# Set exercise:
Rewrite the records below as a numbered list, one line per item, leaving out the blank lines.

==========

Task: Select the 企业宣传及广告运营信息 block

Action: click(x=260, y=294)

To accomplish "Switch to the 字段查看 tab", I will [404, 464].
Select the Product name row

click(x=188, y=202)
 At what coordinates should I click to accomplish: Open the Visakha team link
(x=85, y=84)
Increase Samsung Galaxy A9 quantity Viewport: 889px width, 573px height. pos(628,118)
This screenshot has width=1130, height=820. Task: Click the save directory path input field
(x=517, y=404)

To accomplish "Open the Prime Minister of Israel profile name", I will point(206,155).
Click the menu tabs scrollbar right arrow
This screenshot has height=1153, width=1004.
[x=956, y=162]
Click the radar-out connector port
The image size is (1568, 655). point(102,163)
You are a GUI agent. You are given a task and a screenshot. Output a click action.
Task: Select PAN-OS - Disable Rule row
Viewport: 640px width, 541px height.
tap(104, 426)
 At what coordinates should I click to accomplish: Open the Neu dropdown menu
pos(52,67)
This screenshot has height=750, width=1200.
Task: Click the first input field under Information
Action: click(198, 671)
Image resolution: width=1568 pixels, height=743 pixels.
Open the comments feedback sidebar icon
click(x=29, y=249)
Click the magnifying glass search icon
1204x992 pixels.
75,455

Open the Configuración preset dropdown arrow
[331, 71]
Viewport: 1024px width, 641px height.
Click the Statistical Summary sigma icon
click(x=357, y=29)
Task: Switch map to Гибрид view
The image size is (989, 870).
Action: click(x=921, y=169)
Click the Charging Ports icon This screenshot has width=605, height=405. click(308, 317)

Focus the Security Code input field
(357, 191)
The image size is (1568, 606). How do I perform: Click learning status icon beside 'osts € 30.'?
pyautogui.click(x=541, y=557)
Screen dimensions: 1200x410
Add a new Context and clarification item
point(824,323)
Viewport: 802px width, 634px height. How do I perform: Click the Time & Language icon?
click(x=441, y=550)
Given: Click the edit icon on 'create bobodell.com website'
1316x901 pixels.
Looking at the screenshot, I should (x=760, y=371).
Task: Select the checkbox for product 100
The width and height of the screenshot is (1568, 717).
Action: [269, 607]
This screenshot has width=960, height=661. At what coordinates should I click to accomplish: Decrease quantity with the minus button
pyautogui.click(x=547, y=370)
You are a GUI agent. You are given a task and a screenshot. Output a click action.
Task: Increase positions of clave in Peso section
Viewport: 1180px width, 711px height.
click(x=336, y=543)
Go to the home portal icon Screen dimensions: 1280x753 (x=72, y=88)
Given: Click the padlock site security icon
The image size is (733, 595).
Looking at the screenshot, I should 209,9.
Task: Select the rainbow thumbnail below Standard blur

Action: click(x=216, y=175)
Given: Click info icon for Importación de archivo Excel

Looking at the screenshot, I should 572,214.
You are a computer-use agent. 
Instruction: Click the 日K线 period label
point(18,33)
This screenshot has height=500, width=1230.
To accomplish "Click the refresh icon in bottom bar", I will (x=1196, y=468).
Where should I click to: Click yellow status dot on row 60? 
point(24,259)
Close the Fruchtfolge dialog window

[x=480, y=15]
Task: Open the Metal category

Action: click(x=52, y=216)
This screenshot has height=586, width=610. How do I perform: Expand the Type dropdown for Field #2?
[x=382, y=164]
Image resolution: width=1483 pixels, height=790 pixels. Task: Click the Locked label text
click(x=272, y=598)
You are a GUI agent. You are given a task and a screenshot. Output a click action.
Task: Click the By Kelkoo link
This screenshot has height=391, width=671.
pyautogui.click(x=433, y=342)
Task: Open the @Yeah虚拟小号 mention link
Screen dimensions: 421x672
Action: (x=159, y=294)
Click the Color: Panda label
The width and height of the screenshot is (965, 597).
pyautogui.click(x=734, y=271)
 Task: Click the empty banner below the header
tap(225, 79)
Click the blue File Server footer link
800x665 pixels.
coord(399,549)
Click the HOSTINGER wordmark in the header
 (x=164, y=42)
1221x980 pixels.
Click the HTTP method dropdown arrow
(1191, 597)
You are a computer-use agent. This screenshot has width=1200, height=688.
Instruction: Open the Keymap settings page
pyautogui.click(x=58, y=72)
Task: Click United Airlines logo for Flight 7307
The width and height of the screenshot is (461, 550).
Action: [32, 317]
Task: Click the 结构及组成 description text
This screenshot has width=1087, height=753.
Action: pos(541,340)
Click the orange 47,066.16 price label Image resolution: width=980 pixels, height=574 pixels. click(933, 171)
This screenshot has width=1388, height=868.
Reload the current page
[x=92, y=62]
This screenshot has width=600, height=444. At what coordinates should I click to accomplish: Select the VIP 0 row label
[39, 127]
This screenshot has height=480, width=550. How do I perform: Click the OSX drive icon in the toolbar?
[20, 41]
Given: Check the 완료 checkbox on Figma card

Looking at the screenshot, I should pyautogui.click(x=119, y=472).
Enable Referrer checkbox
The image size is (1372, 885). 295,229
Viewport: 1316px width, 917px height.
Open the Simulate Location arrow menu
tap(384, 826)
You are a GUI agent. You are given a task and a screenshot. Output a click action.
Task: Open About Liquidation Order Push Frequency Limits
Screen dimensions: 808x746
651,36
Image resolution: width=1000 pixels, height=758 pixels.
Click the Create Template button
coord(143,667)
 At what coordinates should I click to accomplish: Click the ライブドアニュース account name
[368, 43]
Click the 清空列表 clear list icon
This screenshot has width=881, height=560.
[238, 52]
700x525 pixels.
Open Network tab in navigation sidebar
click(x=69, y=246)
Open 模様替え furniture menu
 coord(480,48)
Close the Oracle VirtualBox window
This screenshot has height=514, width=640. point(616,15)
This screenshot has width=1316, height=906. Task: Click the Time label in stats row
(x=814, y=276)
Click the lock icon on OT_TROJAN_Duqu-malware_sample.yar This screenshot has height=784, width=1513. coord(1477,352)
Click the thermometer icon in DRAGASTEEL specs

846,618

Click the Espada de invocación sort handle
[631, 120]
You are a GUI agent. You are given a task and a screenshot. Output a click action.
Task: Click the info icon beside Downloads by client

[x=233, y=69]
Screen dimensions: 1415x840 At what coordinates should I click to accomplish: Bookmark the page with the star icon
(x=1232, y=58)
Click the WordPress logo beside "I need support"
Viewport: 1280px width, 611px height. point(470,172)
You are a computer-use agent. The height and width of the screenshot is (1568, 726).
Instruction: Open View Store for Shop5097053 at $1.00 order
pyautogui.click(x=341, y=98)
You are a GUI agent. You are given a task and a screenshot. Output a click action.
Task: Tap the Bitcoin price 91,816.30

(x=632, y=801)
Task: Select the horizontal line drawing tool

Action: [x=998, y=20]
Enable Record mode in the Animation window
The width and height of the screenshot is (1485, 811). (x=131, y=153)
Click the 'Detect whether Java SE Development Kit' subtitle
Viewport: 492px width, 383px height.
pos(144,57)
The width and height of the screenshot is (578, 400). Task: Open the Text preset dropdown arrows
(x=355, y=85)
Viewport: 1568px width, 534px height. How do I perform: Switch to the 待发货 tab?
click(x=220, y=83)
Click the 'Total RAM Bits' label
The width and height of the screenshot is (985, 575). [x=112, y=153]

==========

# Finished task:
1. Task: Select the 企业宣传及广告运营信息 block
2. Action: click(x=260, y=294)
3. To accomplish "Switch to the 字段查看 tab", I will [404, 464].
4. Select the Product name row
5. click(x=188, y=202)
6.  At what coordinates should I click to accomplish: Open the Visakha team link
7. (x=85, y=84)
8. Increase Samsung Galaxy A9 quantity Viewport: 889px width, 573px height. pos(628,118)
9. This screenshot has width=1130, height=820. Task: Click the save directory path input field
10. (x=517, y=404)
11. To accomplish "Open the Prime Minister of Israel profile name", I will point(206,155).
12. Click the menu tabs scrollbar right arrow
13. This screenshot has height=1153, width=1004.
14. [x=956, y=162]
15. Click the radar-out connector port
16. The image size is (1568, 655). point(102,163)
17. You are a GUI agent. You are given a task and a screenshot. Output a click action.
18. Task: Select PAN-OS - Disable Rule row
19. Viewport: 640px width, 541px height.
20. tap(104, 426)
21.  At what coordinates should I click to accomplish: Open the Neu dropdown menu
22. pos(52,67)
23. This screenshot has height=750, width=1200.
24. Task: Click the first input field under Information
25. Action: click(198, 671)
26. Image resolution: width=1568 pixels, height=743 pixels.
27. Open the comments feedback sidebar icon
28. click(x=29, y=249)
29. Click the magnifying glass search icon
30. 1204x992 pixels.
31. 75,455
32. Open the Configuración preset dropdown arrow
33. [331, 71]
34. Viewport: 1024px width, 641px height.
35. Click the Statistical Summary sigma icon
36. click(x=357, y=29)
37. Task: Switch map to Гибрид view
38. The image size is (989, 870).
39. Action: click(x=921, y=169)
40. Click the Charging Ports icon This screenshot has width=605, height=405. click(308, 317)
41. Focus the Security Code input field
42. (357, 191)
43. The image size is (1568, 606). How do I perform: Click learning status icon beside 'osts € 30.'?
44. pyautogui.click(x=541, y=557)
45. Screen dimensions: 1200x410
46. Add a new Context and clarification item
47. point(824,323)
48. Viewport: 802px width, 634px height. How do I perform: Click the Time & Language icon?
49. click(x=441, y=550)
50. Given: Click the edit icon on 'create bobodell.com website'
51. 1316x901 pixels.
52. Looking at the screenshot, I should (x=760, y=371).
53. Task: Select the checkbox for product 100
54. The width and height of the screenshot is (1568, 717).
55. Action: [269, 607]
56. This screenshot has width=960, height=661. At what coordinates should I click to accomplish: Decrease quantity with the minus button
57. pyautogui.click(x=547, y=370)
58. You are a GUI agent. You are given a task and a screenshot. Output a click action.
59. Task: Increase positions of clave in Peso section
60. Viewport: 1180px width, 711px height.
61. click(x=336, y=543)
62. Go to the home portal icon Screen dimensions: 1280x753 (x=72, y=88)
63. Given: Click the padlock site security icon
64. The image size is (733, 595).
65. Looking at the screenshot, I should 209,9.
66. Task: Select the rainbow thumbnail below Standard blur
67. Action: click(x=216, y=175)
68. Given: Click info icon for Importación de archivo Excel
69. Looking at the screenshot, I should 572,214.
70. You are a computer-use agent. 
71. Instruction: Click the 日K线 period label
72. point(18,33)
73. This screenshot has height=500, width=1230.
74. To accomplish "Click the refresh icon in bottom bar", I will (x=1196, y=468).
75. Where should I click to: Click yellow status dot on row 60? 
76. point(24,259)
77. Close the Fruchtfolge dialog window
78. [x=480, y=15]
79. Task: Open the Metal category
80. Action: click(x=52, y=216)
81. This screenshot has height=586, width=610. How do I perform: Expand the Type dropdown for Field #2?
82. [x=382, y=164]
83. Image resolution: width=1483 pixels, height=790 pixels. Task: Click the Locked label text
84. click(x=272, y=598)
85. You are a GUI agent. You are given a task and a screenshot. Output a click action.
86. Task: Click the By Kelkoo link
87. This screenshot has height=391, width=671.
88. pyautogui.click(x=433, y=342)
89. Task: Open the @Yeah虚拟小号 mention link
90. Screen dimensions: 421x672
91. Action: (x=159, y=294)
92. Click the Color: Panda label
93. The width and height of the screenshot is (965, 597).
94. pyautogui.click(x=734, y=271)
95.  Task: Click the empty banner below the header
96. tap(225, 79)
97. Click the blue File Server footer link
98. 800x665 pixels.
99. coord(399,549)
100. Click the HOSTINGER wordmark in the header
101.  (x=164, y=42)
102. 1221x980 pixels.
103. Click the HTTP method dropdown arrow
104. (1191, 597)
105. You are a computer-use agent. This screenshot has width=1200, height=688.
106. Instruction: Open the Keymap settings page
107. pyautogui.click(x=58, y=72)
108. Task: Click United Airlines logo for Flight 7307
109. The width and height of the screenshot is (461, 550).
110. Action: [32, 317]
111. Task: Click the 结构及组成 description text
112. This screenshot has width=1087, height=753.
113. Action: pos(541,340)
114. Click the orange 47,066.16 price label Image resolution: width=980 pixels, height=574 pixels. click(933, 171)
115. This screenshot has width=1388, height=868.
116. Reload the current page
117. [x=92, y=62]
118. This screenshot has width=600, height=444. At what coordinates should I click to accomplish: Select the VIP 0 row label
119. [39, 127]
120. This screenshot has height=480, width=550. How do I perform: Click the OSX drive icon in the toolbar?
121. [20, 41]
122. Given: Check the 완료 checkbox on Figma card
123. Looking at the screenshot, I should pyautogui.click(x=119, y=472).
124. Enable Referrer checkbox
125. The image size is (1372, 885). 295,229
126. Viewport: 1316px width, 917px height.
127. Open the Simulate Location arrow menu
128. tap(384, 826)
129. You are a GUI agent. You are given a task and a screenshot. Output a click action.
130. Task: Open About Liquidation Order Push Frequency Limits
131. Screen dimensions: 808x746
132. 651,36
133. Image resolution: width=1000 pixels, height=758 pixels.
134. Click the Create Template button
135. coord(143,667)
136.  At what coordinates should I click to accomplish: Click the ライブドアニュース account name
137. [368, 43]
138. Click the 清空列表 clear list icon
139. This screenshot has width=881, height=560.
140. [238, 52]
141. 700x525 pixels.
142. Open Network tab in navigation sidebar
143. click(x=69, y=246)
144. Open 模様替え furniture menu
145.  coord(480,48)
146. Close the Oracle VirtualBox window
147. This screenshot has height=514, width=640. point(616,15)
148. This screenshot has width=1316, height=906. Task: Click the Time label in stats row
149. (x=814, y=276)
150. Click the lock icon on OT_TROJAN_Duqu-malware_sample.yar This screenshot has height=784, width=1513. coord(1477,352)
151. Click the thermometer icon in DRAGASTEEL specs
152. 846,618
153. Click the Espada de invocación sort handle
154. [631, 120]
155. You are a GUI agent. You are given a task and a screenshot. Output a click action.
156. Task: Click the info icon beside Downloads by client
157. [x=233, y=69]
158. Screen dimensions: 1415x840 At what coordinates should I click to accomplish: Bookmark the page with the star icon
159. (x=1232, y=58)
160. Click the WordPress logo beside "I need support"
161. Viewport: 1280px width, 611px height. point(470,172)
162. You are a computer-use agent. The height and width of the screenshot is (1568, 726).
163. Instruction: Open View Store for Shop5097053 at $1.00 order
164. pyautogui.click(x=341, y=98)
165. You are a GUI agent. You are given a task and a screenshot. Output a click action.
166. Task: Tap the Bitcoin price 91,816.30
167. (x=632, y=801)
168. Task: Select the horizontal line drawing tool
169. Action: [x=998, y=20]
170. Enable Record mode in the Animation window
171. The width and height of the screenshot is (1485, 811). (x=131, y=153)
172. Click the 'Detect whether Java SE Development Kit' subtitle
173. Viewport: 492px width, 383px height.
174. pos(144,57)
175. The width and height of the screenshot is (578, 400). Task: Open the Text preset dropdown arrows
176. (x=355, y=85)
177. Viewport: 1568px width, 534px height. How do I perform: Switch to the 待发货 tab?
178. click(x=220, y=83)
179. Click the 'Total RAM Bits' label
180. The width and height of the screenshot is (985, 575). [x=112, y=153]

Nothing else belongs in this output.